Cereal with propeller-headed mascot / THU 7-14-11 / St Pete ball field / Art is fruit that grows in man / Histoire de first in popular series
Thursday, July 14, 2011
Constructor: Brendan Emmett Quigley and Ian Livengood
Relative difficulty: Medium-Challenging
THEME: Ps AND Qs (51A: Good behavior ... or a hint to two lines of letters in this puzzle) — diagonal line of black squares cuts across center of grid. On one side is a line of Ps, and on the other, a line of Qs
Word of the Day: QUISP (35D: Cereal with a propeller-headed mascot) —
Quisp is a sugar-sweetened breakfast cereal from the Quaker Oats Company. It was introduced in 1965 and continued as a mass-market grocery item until the late 1970s. Sometime afterward, the company sold the item sporadically, and upon the rise of the Internet began selling it primarily online.
[QUAKE *and* QUISP!]
An elegant puzzle that I could not find the handle on for the Longest time. In retrospect, I don't really understand what went wrong. I think there were two major problems. First, I simply didn't see or come across the theme revealer for the Loooooonnnngest time. It's in a weird place. I kept thinking I'd stumble on it, but that didn't happen. Once it did, I got it instantly (I could see the Q-line developing at that point) and from then on out, the puzzle felt reasonably easy. The other major problem I had was dropping in ADMAN instead of ADREP at 43A: Madison Ave. figure. This may seem an innocuous little mistake, but it really kept me stuck. Since most of the rest of my puzzle was Very sparsely filled in, I suspected there was some major trick, like a rebus, awaiting me somewhere. So when ADMAN got me DMOP- as the opening of 38D: Enlarged letter at the start of a chapter (DROPCAP), rather than figure something was wrong, as a normal person would, I just charged ahead, thinking some gimmick would pop out later and make it all OK. I mean, the AD clearly worked, so I never questioned the MAN. Otherwise, I was simply, unaccountably out of step with the puzzle at first. GUFF for 'TUDE (5D: Cheekiness, slangily). TURN IN for RETIRE (15D: Call it a day). ERAT for QUOD (26D: Q.E.D. part). REPLY for QUERY (30A: "Who?," e.g.). ONT for QUE (39D: Canadian prov.). TOKEN for SCRIP (20D: Money substitute). BBS for QTS (22A: Oil amts.). Just one of those days.
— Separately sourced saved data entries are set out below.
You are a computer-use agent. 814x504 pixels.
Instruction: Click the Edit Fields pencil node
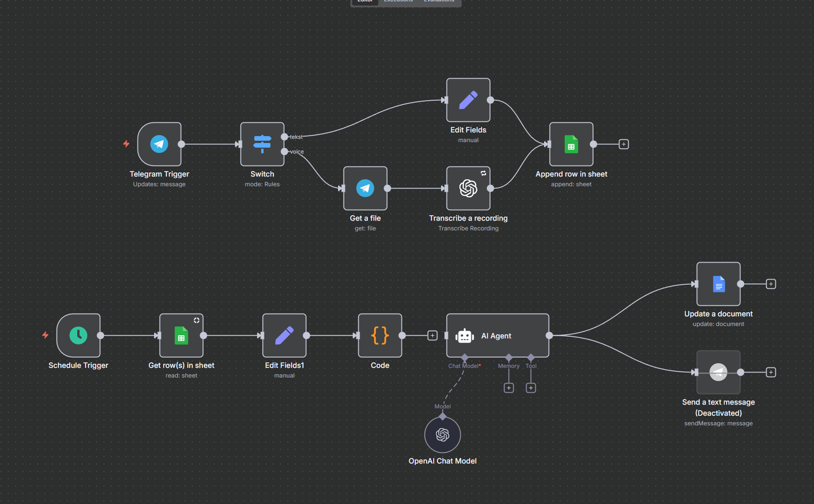468,100
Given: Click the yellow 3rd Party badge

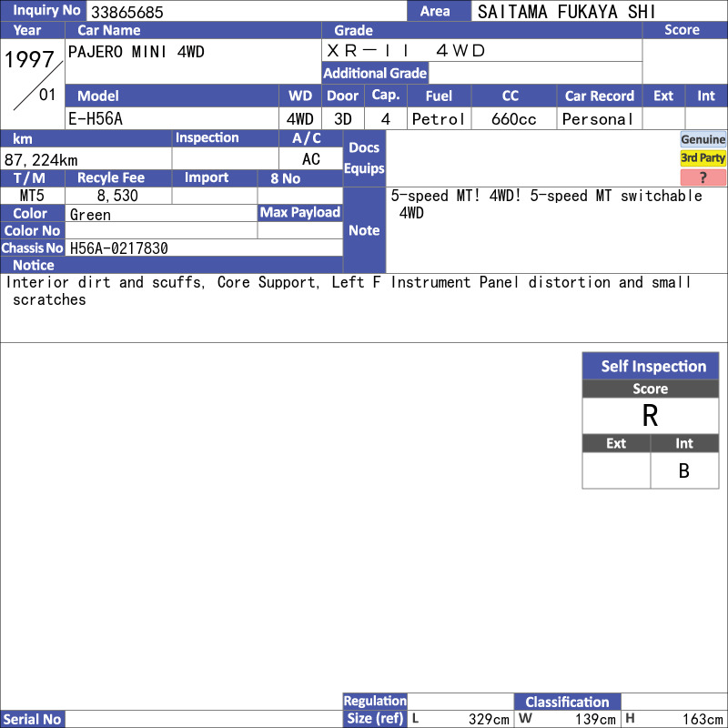Looking at the screenshot, I should 703,158.
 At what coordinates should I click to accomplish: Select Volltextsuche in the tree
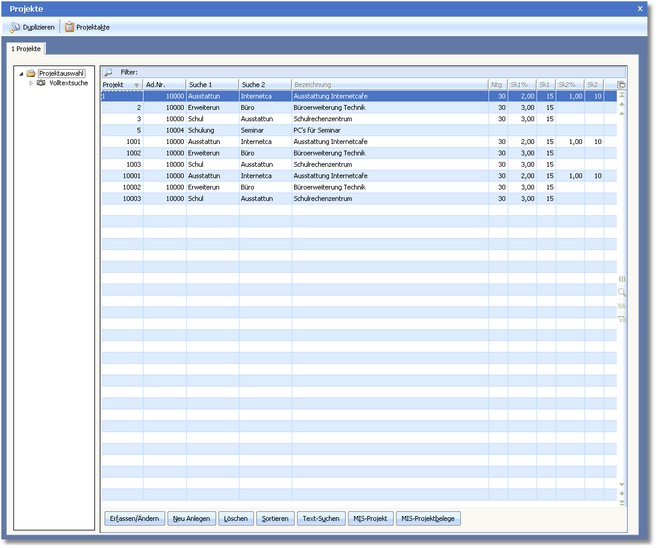[69, 83]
BIP (7D: Marcel Marceau character) and QUISP were just outside my ken. I live reasonably close to Utica, but a million different Native American-sounding names felt like possibilities for the county name. ITASCA? ITHACA? (No; 16A: County of Utica, N.Y. = ONEIDA). None of the fill or clues were terribly grabby or memorable (except maybe SADISTS—58A: Crossword editors, say). But I liked the elegant simplicity of the gimmick. Fill was mostly solid. Pretty nice work. And a bonus (second) theme answer in MANNERS to boot. Well done.
- 1A: Crew and others (SPORTS) — Me: "Uh ... JS? NECKS?"
- 49A: He said "Art is a fruit that grows in man, like a fruit on a plant" (ARP) — artist in 3 letters? ARP is a good bet.
- 60A: One not with the Church of England (PAPIST) — again, this term is a pejorative and should be clued as such.
- 9D: Town on the south shore of Long Island (ISLIP) — I know almost nothing about Long Island, but I knew this.
- 36D: "Histoire de ___," first in a series of popular children's books (BABAR) — "Histoire" and BABAR rhyme, which is how I finally came to terms with this one.
- 52D: Ones often calling the shots? (SOTS) — great clue. My first answer: DOCS. It made sense to me at the time.